[WORK TO COMPLETE]
1) According to the GraphStudio data sources text, why should sensitive data be stored with a cloud option rather than as a local file?
2) Transcribe the GraphStudio data sources text from "In GraphStudio, a" to "and/or edge instances.".

In GraphStudio, a data source is a connection to where one or more data files are stored, either locally on the TigerGraph server or remotely in cloud storage (Amazon S3, Google Cloud Storage (GCS), or Azure Blob Storage (ABS)). A data file is a file containing structured data to be loaded into the graph, creating vertex and/or edge instances.
Visibility of Local Files
When the Local File data source option is used, these files will be visible to any user with access to GraphStudio for this database. For sensitive data, we strongly recommend using one of the cloud storage options coupled with their cloud access security features. |
In the data mapping process, you are not loading data from files directly, but rather creating links to set up the process of loading the files in the next step. For example, if you connect to remote storage, you provide the metadata and access credentials necessary to access the files during the loading process. If you upload a local file, you store that file on the TigerGraph server.

[MATERIAL]
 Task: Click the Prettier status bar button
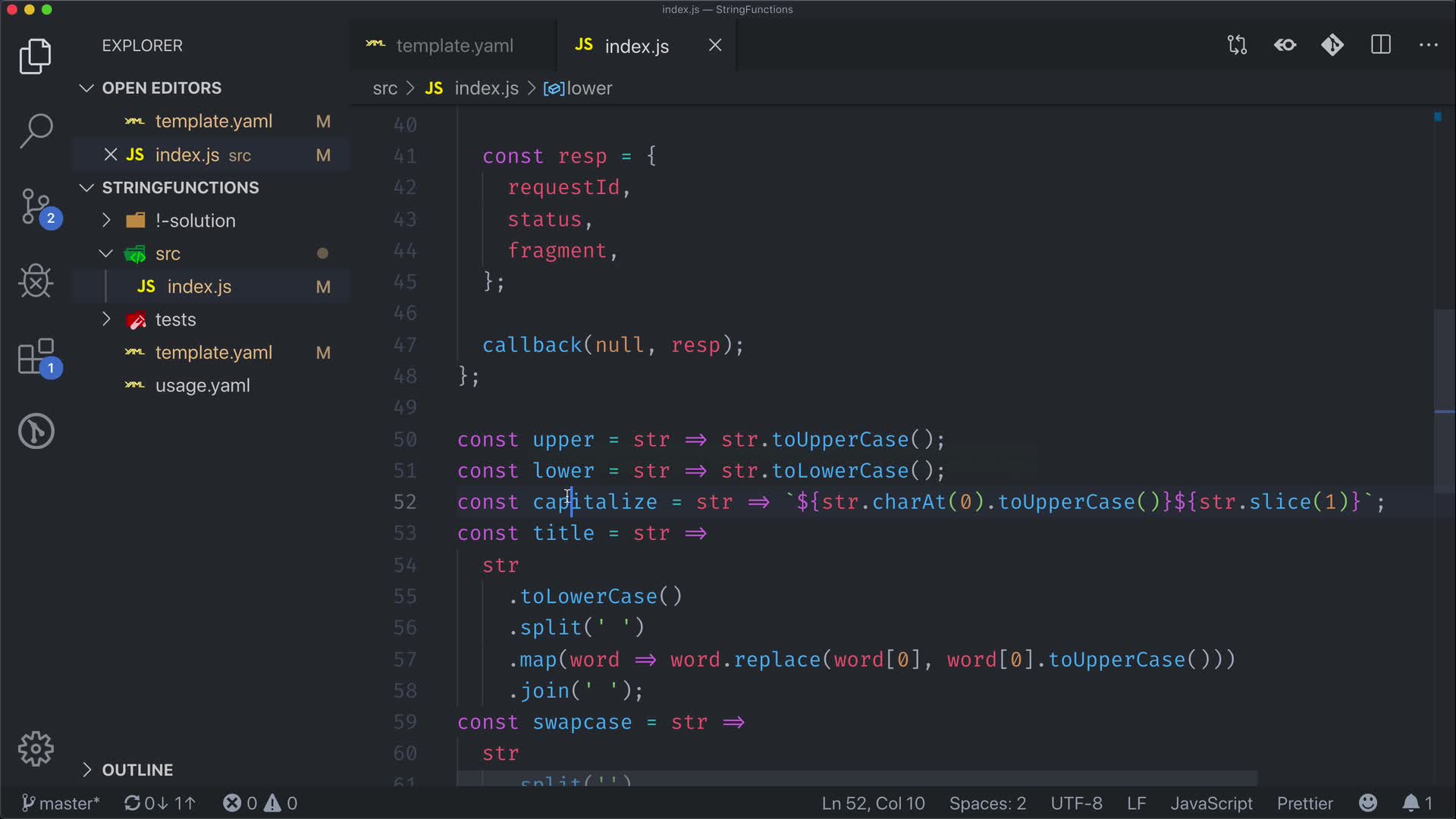point(1304,803)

[SOLUTION SET]
1) Files added through the Local File option are visible to any user with access to GraphStudio for that database. For sensitive data, cloud storage should be used along with its access security features.

2)
In GraphStudio, a data source is a connection to where one or more data files are stored, either locally on the TigerGraph server or remotely in cloud storage (Amazon S3, Google Cloud Storage (GCS), or Azure Blob Storage (ABS)). A data file is a file containing structured data to be loaded into the graph, creating vertex and/or edge instances.